* [WHAT IS BEING ASKED]:
Copy every line below that has the word "profile" in it.

* [SUPPLIED RECORDS]:
=-=-=-=-=

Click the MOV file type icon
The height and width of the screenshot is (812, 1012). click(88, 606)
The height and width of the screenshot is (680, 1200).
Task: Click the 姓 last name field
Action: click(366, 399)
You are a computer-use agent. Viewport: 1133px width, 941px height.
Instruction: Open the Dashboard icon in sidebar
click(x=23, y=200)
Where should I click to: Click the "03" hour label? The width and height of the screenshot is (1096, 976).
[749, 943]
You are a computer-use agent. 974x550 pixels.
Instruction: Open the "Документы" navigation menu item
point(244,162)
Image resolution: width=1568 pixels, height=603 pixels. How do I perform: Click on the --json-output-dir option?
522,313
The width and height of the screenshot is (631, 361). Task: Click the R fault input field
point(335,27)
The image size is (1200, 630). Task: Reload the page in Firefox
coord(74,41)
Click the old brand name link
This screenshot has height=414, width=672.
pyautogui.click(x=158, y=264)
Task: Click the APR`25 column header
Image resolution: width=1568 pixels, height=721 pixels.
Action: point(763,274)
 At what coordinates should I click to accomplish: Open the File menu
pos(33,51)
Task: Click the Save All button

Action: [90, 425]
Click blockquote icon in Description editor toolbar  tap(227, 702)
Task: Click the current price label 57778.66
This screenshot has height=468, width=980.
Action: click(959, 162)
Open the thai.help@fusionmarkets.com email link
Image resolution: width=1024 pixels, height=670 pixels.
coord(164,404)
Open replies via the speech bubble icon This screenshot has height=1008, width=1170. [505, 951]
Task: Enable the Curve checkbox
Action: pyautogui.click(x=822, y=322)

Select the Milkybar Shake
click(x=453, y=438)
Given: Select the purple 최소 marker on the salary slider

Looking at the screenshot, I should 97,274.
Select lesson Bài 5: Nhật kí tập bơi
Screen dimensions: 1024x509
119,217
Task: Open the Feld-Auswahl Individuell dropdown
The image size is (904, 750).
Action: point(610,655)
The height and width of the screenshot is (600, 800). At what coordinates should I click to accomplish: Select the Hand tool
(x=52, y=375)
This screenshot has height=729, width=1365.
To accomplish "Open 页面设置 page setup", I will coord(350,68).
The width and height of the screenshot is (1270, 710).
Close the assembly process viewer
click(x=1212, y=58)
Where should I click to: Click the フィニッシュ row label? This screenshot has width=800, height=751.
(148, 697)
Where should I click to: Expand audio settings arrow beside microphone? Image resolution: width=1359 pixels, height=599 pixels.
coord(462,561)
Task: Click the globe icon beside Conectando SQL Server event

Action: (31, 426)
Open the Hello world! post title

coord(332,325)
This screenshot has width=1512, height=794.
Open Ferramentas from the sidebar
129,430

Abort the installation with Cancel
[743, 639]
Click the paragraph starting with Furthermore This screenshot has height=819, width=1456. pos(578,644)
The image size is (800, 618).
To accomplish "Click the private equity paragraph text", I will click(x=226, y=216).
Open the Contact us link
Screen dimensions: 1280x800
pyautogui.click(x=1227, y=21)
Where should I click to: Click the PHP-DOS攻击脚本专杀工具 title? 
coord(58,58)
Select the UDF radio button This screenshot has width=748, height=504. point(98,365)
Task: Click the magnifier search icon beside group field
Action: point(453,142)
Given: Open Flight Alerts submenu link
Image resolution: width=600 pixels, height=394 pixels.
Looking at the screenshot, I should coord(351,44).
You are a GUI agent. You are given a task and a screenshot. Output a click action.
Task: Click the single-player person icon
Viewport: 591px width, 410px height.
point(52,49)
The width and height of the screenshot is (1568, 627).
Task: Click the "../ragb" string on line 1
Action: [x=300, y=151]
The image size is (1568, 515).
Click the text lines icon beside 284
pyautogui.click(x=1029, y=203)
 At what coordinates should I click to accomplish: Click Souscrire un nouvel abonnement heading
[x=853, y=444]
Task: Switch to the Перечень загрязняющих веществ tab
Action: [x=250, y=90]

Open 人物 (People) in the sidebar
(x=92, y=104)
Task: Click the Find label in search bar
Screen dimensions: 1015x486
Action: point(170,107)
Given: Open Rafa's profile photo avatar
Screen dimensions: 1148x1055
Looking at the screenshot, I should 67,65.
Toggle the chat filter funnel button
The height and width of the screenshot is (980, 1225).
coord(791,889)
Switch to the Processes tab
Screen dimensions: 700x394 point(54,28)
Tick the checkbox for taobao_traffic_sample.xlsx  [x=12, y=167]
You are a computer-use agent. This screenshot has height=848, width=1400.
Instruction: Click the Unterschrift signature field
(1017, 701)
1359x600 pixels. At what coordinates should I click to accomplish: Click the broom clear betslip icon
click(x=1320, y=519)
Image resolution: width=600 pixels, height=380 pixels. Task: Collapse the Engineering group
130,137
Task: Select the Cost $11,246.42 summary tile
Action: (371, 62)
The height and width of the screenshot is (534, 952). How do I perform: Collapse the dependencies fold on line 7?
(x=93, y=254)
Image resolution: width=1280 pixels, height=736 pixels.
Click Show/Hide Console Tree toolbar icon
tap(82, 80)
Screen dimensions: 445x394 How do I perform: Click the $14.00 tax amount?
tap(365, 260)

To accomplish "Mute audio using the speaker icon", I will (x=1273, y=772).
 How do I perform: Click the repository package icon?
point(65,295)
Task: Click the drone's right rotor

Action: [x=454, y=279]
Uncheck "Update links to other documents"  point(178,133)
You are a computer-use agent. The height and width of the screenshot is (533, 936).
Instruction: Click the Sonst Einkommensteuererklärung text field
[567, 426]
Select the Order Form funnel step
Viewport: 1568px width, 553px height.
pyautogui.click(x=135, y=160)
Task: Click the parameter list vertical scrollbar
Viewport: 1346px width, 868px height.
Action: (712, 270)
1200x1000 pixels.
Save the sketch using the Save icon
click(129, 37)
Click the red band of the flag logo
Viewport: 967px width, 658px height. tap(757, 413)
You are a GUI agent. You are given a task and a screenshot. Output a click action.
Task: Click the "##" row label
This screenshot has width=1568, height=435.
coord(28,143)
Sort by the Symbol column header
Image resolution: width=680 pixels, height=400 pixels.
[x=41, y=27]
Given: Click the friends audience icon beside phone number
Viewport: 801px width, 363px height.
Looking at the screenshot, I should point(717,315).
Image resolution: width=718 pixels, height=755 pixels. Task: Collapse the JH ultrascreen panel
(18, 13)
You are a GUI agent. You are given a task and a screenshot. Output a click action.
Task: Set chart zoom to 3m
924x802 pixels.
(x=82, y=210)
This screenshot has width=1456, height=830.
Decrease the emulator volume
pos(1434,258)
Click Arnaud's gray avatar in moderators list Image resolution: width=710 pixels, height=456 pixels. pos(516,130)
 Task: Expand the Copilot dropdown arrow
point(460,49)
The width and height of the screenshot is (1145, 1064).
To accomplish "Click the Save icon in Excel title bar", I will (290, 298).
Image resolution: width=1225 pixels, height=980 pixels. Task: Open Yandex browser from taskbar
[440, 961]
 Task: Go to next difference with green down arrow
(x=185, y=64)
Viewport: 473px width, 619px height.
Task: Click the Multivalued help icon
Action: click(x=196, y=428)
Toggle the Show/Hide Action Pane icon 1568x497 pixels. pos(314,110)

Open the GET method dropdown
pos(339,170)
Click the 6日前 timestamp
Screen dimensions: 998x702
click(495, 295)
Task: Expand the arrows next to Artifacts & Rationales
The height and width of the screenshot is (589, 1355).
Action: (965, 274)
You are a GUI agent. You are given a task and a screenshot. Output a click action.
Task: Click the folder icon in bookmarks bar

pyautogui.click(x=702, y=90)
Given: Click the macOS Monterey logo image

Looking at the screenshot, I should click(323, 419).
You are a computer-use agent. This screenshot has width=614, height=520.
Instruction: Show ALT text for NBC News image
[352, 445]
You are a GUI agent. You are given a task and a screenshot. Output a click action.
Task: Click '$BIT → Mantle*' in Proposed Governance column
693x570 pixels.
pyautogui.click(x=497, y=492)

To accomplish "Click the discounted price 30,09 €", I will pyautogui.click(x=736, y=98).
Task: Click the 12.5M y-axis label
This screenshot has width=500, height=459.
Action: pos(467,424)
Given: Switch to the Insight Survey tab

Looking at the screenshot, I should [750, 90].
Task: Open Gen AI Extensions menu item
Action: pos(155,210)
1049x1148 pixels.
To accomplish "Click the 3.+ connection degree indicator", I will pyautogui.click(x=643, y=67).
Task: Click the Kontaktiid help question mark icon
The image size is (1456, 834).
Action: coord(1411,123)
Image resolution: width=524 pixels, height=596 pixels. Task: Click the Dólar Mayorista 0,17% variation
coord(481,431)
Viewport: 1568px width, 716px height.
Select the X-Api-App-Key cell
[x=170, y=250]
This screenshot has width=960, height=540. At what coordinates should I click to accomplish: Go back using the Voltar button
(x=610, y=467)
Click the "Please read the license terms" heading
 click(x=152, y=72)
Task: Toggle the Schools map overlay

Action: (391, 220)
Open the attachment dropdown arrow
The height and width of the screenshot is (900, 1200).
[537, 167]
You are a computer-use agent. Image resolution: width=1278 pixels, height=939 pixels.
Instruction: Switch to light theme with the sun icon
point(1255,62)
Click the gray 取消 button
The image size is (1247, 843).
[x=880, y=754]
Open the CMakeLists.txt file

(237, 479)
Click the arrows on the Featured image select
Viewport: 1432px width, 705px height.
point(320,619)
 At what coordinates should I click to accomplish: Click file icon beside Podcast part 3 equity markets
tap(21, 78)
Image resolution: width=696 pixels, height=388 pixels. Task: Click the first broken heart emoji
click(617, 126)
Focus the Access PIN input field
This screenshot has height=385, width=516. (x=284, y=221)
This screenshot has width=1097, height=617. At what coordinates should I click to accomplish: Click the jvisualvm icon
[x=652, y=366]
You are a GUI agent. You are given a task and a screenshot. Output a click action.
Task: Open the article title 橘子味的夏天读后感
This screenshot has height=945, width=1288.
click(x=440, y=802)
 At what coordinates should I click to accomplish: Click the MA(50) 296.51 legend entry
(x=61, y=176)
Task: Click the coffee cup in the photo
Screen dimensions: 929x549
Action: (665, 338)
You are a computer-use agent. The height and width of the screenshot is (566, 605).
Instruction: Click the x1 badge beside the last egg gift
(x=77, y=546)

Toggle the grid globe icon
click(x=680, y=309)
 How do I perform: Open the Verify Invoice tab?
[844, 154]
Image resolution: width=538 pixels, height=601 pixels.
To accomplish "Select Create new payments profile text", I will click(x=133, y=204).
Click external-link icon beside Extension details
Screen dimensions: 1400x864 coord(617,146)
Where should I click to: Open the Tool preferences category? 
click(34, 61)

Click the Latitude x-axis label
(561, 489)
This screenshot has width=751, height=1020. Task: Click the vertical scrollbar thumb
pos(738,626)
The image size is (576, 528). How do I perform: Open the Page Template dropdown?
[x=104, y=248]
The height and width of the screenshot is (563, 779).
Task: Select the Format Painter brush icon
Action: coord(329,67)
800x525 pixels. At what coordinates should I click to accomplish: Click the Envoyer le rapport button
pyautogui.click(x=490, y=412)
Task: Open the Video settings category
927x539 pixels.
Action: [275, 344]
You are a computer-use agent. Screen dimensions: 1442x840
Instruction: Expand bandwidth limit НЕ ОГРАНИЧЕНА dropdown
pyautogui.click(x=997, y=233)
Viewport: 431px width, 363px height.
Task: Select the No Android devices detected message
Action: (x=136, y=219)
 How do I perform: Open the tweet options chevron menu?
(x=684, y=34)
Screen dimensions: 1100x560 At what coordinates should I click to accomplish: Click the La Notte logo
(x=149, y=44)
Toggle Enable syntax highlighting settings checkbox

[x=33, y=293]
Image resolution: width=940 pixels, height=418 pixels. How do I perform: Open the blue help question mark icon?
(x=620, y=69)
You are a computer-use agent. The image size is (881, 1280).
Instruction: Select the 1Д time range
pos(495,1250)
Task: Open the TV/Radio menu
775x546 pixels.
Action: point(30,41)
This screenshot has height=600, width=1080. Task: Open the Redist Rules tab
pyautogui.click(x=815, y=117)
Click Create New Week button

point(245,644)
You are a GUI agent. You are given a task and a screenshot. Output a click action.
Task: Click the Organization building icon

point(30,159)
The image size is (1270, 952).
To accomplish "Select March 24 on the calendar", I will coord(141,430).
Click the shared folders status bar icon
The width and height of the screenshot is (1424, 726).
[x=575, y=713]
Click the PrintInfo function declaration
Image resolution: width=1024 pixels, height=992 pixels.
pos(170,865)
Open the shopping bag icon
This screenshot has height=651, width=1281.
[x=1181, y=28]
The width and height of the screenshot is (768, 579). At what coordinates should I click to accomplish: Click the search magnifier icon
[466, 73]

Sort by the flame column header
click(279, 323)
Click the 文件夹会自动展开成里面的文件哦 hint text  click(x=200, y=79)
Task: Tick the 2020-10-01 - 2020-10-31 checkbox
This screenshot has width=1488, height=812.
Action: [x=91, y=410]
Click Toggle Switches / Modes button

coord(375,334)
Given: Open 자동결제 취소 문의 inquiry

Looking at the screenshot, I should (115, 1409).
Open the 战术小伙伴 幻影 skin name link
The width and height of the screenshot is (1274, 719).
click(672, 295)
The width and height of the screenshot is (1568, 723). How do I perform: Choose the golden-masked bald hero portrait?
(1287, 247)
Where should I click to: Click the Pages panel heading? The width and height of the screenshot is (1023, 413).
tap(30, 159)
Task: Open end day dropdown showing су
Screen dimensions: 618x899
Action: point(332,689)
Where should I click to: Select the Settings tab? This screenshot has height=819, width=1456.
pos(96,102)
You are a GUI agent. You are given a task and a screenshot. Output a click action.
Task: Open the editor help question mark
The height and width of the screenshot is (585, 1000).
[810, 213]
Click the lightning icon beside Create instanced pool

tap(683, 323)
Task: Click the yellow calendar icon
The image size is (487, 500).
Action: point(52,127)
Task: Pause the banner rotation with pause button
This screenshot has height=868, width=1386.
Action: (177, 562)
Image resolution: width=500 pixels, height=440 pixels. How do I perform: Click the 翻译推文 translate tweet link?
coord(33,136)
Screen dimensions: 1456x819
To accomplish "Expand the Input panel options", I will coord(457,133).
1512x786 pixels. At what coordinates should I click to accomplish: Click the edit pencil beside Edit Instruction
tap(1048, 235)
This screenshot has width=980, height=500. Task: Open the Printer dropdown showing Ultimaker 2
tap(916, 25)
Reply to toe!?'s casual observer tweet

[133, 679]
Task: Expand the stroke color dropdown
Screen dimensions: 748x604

=-=-=-=-=

* [RESPONSE TO THE EXERCISE]:
Given: Open Rafa's profile photo avatar
To accomplish "Select Create new payments profile text", I will click(x=133, y=204).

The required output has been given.